### STATED PROBLEM
Rewrite the records below as a Markdown table with the columns "Row" and "Text", where each non-blank line gets its own numbered row. Skip blank lines and leave the pictures out.

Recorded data
******************************
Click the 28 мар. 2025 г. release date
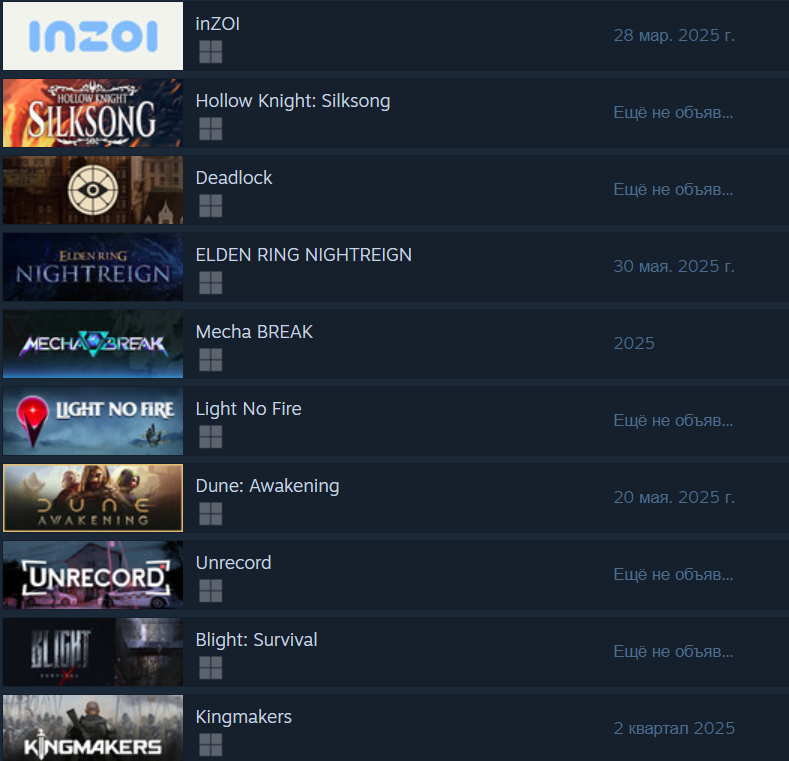This screenshot has height=761, width=789. (x=674, y=35)
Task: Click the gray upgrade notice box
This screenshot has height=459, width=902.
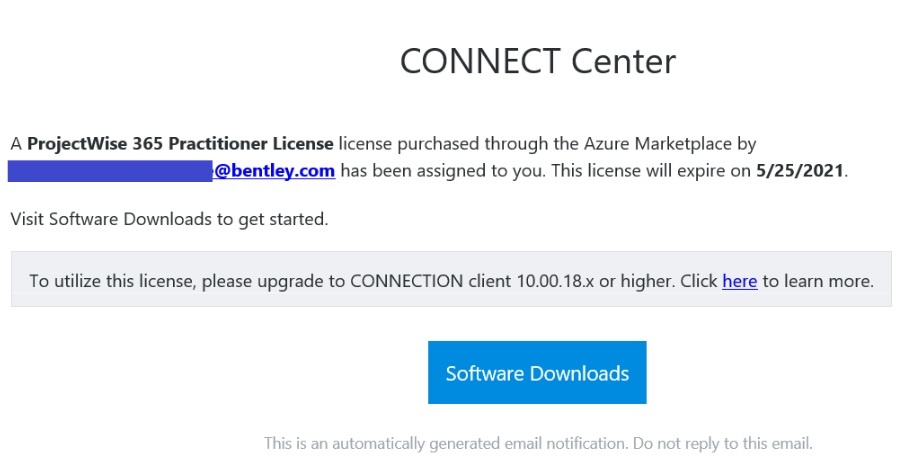Action: [451, 279]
******************************
### SOLUTION TO THE PROBLEM
| Row | Text |
|---|---|
| 1 | Click the 28 мар. 2025 г. release date |
| 2 | This screenshot has height=761, width=789. (x=674, y=35) |
| 3 | Task: Click the gray upgrade notice box |
| 4 | This screenshot has height=459, width=902. |
| 5 | Action: [451, 279] |